◆ Problem description
Return the data below unchanged, without images.

◆ Collected data
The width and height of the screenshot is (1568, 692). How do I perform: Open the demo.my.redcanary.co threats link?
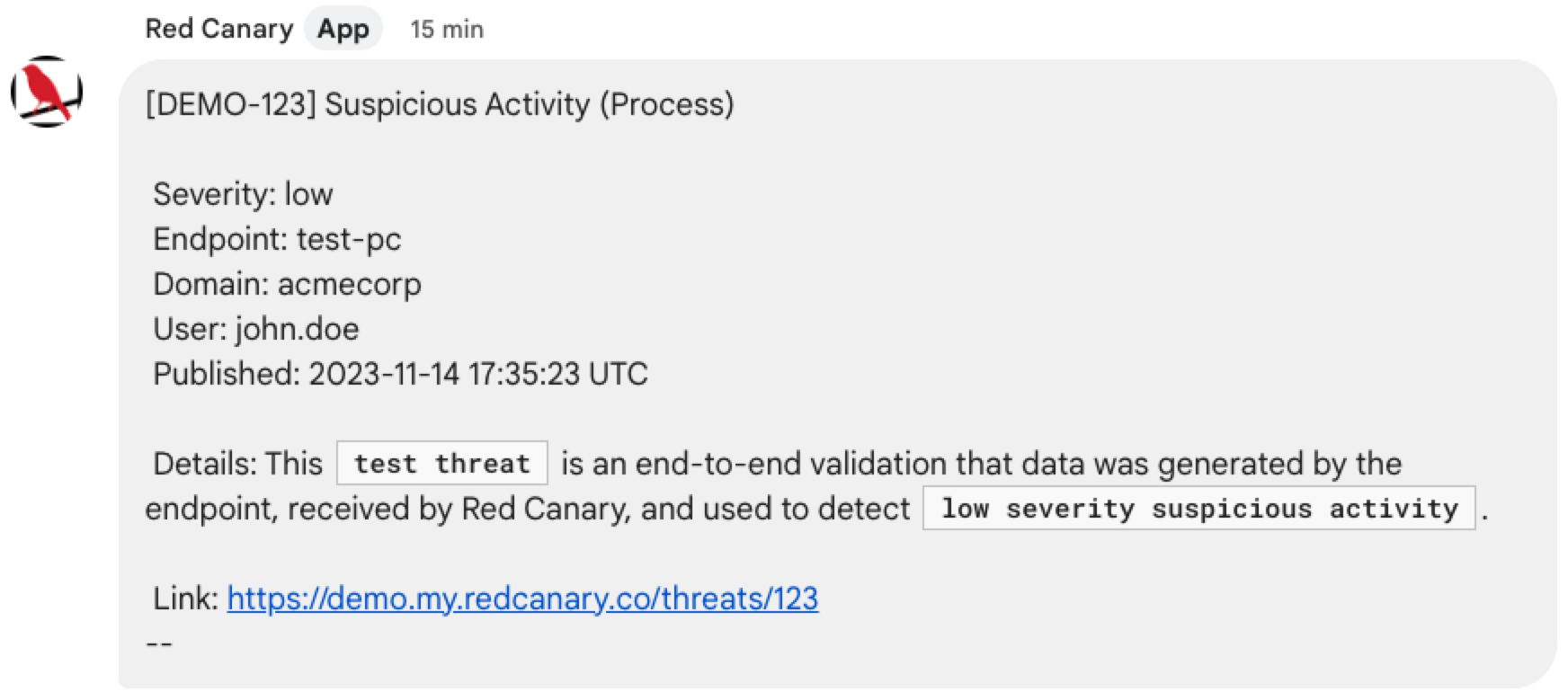(x=522, y=599)
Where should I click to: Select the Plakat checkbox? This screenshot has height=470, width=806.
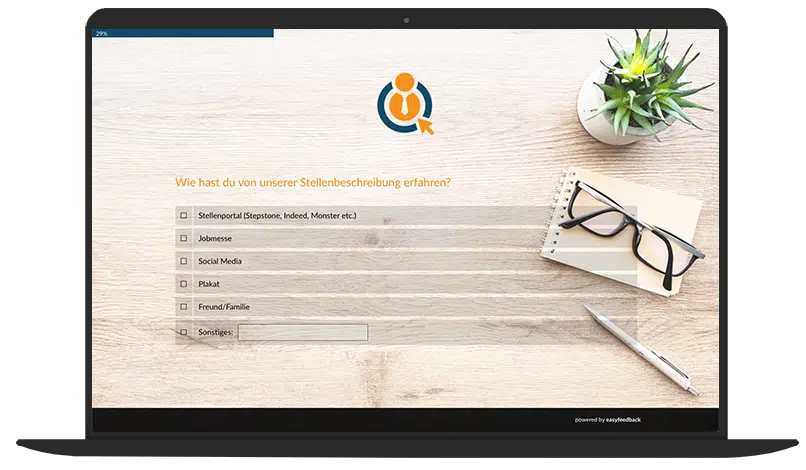[x=183, y=284]
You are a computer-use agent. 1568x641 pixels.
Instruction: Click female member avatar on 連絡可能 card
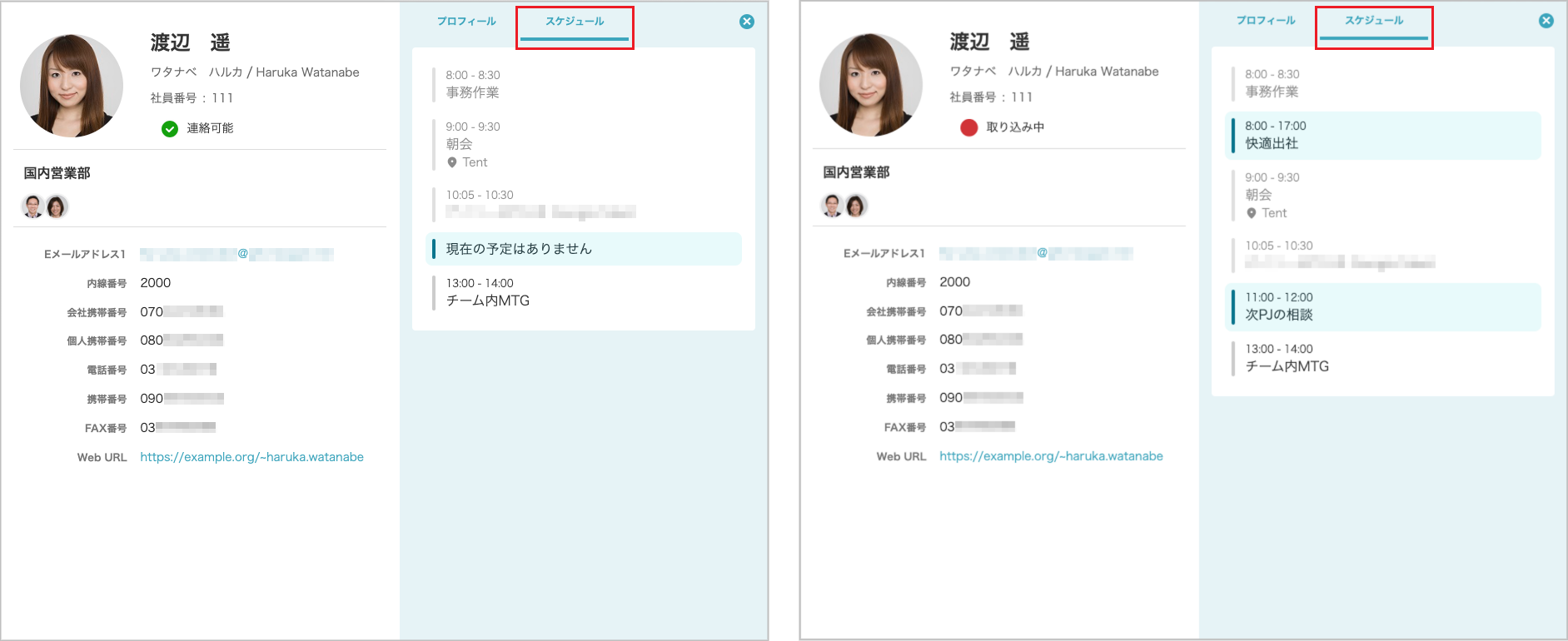(57, 206)
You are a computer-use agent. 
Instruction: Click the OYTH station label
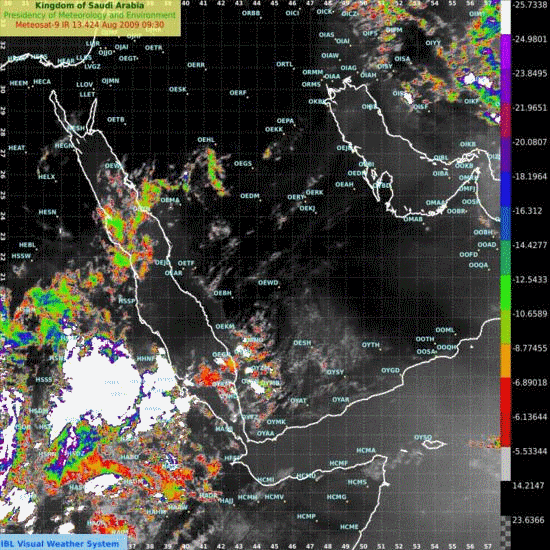pyautogui.click(x=371, y=345)
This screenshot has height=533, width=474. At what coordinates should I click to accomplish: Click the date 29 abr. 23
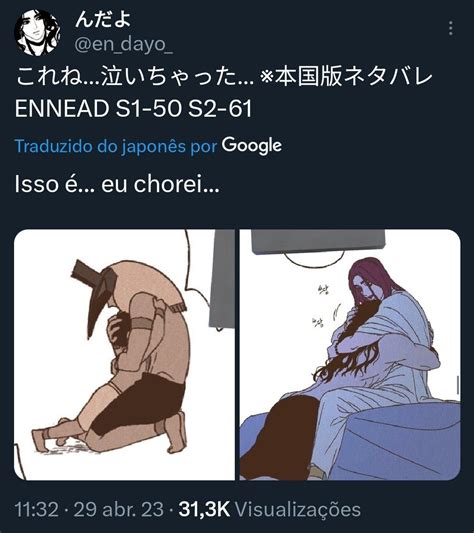(119, 510)
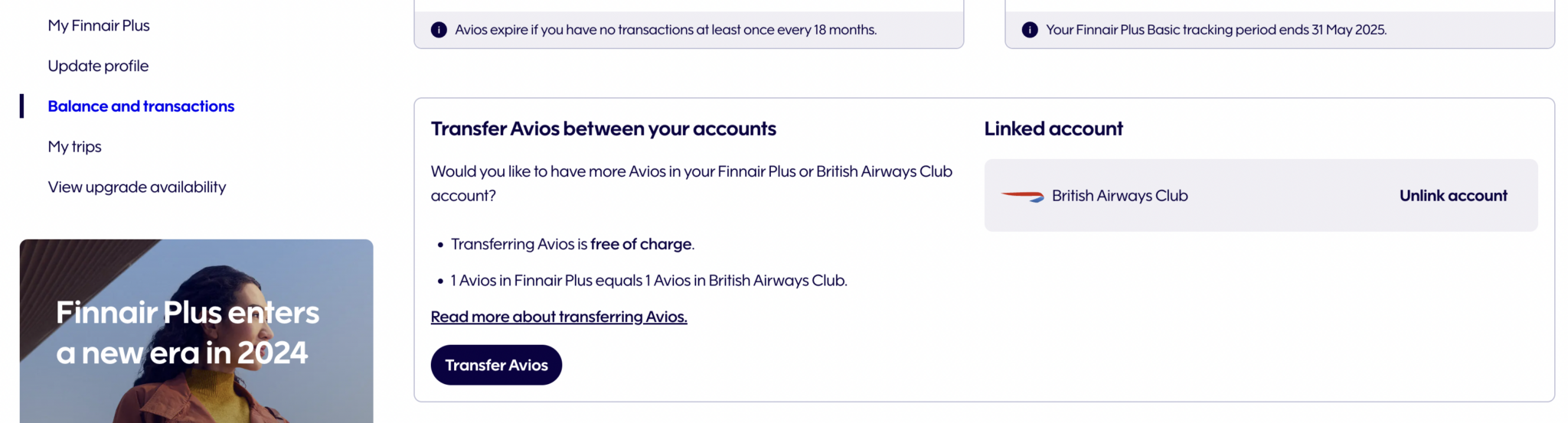
Task: Select View upgrade availability
Action: click(x=137, y=187)
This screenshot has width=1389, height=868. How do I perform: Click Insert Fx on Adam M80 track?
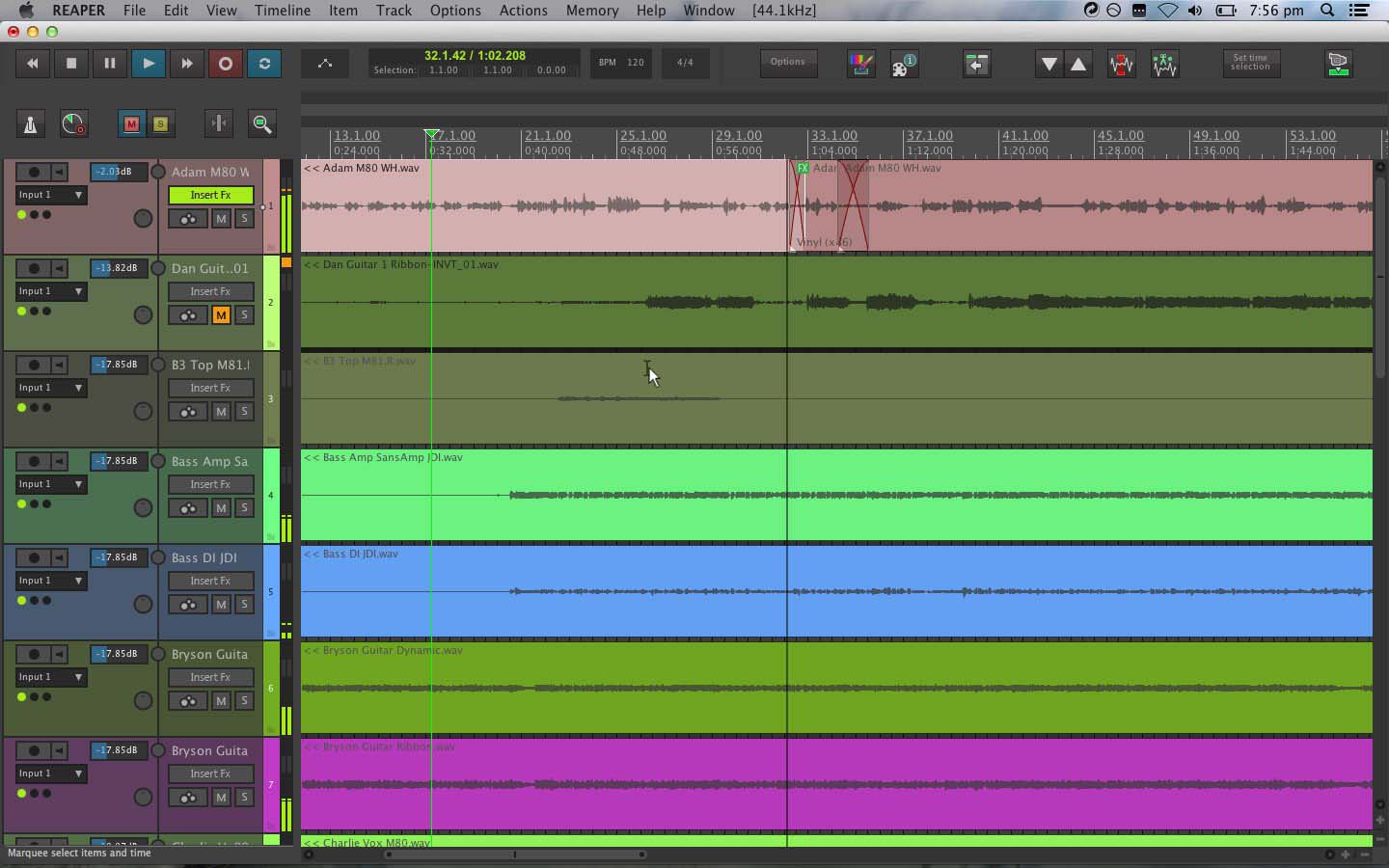coord(210,195)
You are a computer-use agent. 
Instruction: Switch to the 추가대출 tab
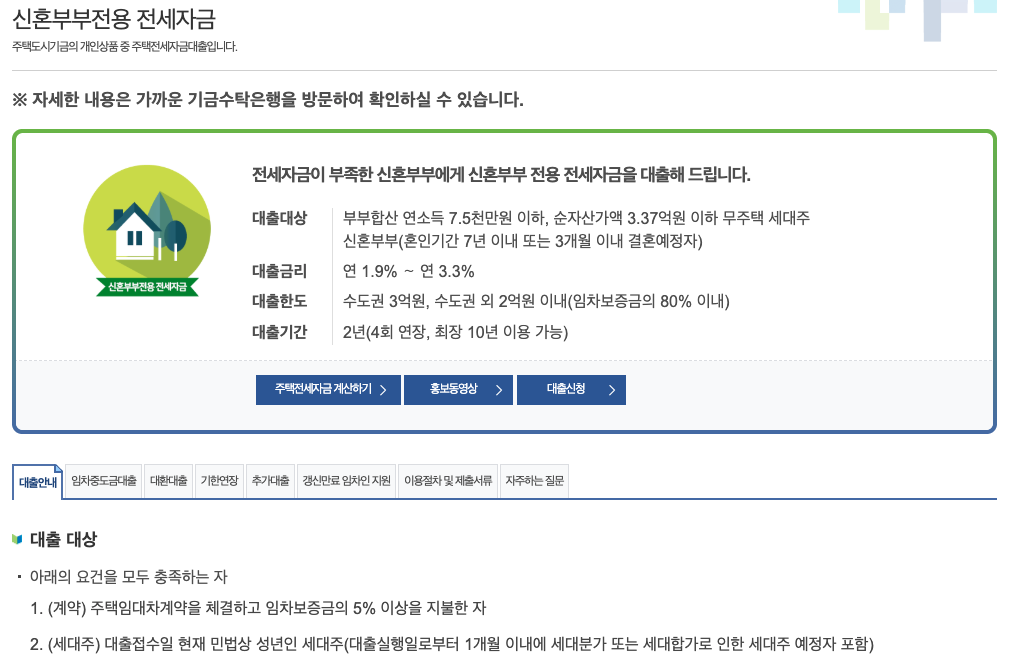click(270, 481)
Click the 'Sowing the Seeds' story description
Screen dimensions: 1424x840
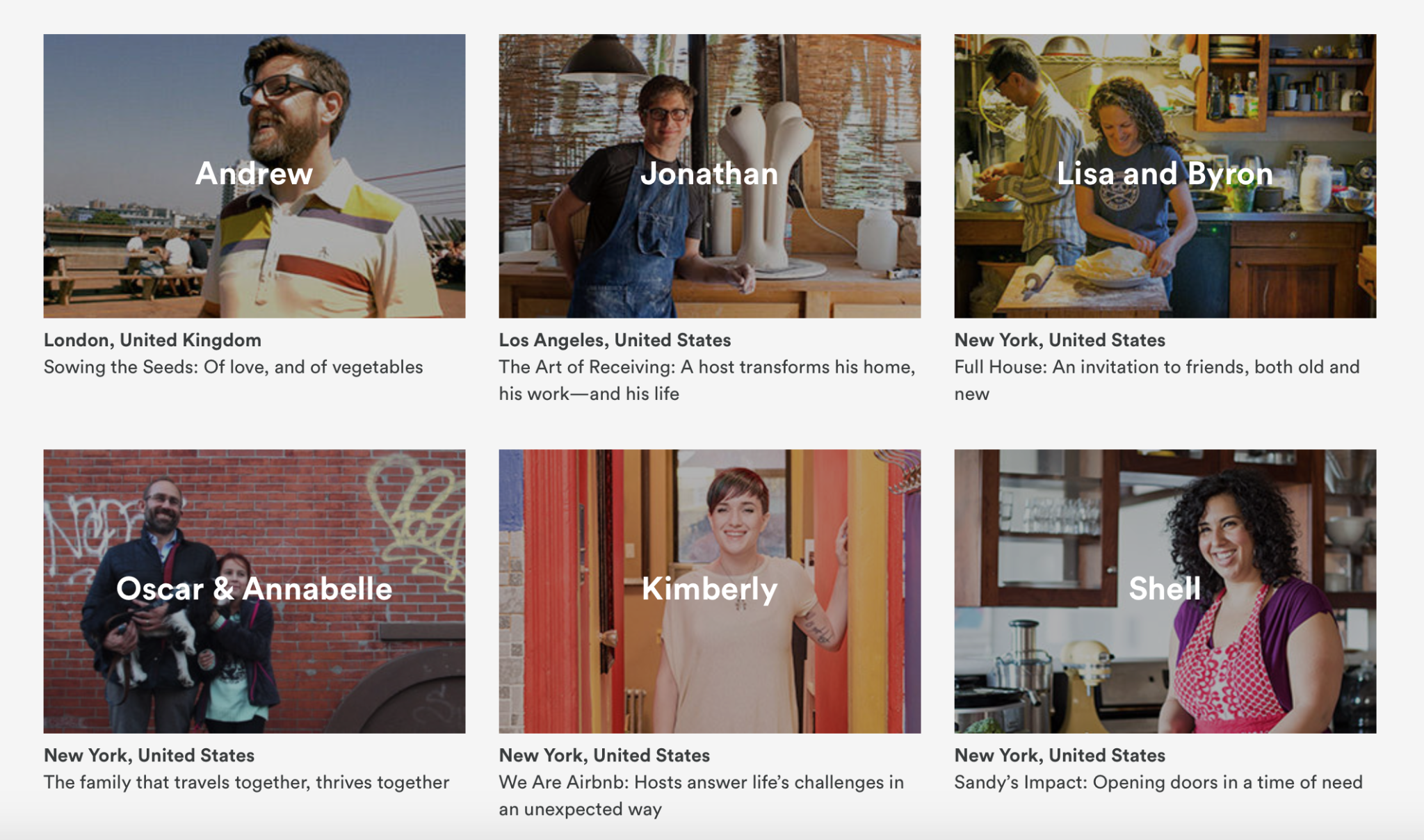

◆ Solution
The width and height of the screenshot is (1568, 692). How do I perform: Open the demo.my.redcanary.co threats link?
(x=522, y=599)
Where should I click to: Select the Plakat checkbox? This screenshot has height=470, width=806.
[x=183, y=284]
You are a computer-use agent. 1568x641 pixels.
Instruction: Click female member avatar on 連絡可能 card
(57, 206)
You are a computer-use agent. 
Instruction: Click the OYTH station label
pyautogui.click(x=371, y=345)
This screenshot has height=533, width=474. At what coordinates should I click to accomplish: Click the date 29 abr. 23
(119, 510)
Task: Select View upgrade availability
Action: click(x=137, y=187)
This screenshot has width=1389, height=868. How do I perform: Click Insert Fx on Adam M80 track?
coord(210,195)
You are a computer-use agent. 
Instruction: Switch to the 추가대출 tab
click(270, 481)
Click the 'Sowing the Seeds' story description
Screen dimensions: 1424x840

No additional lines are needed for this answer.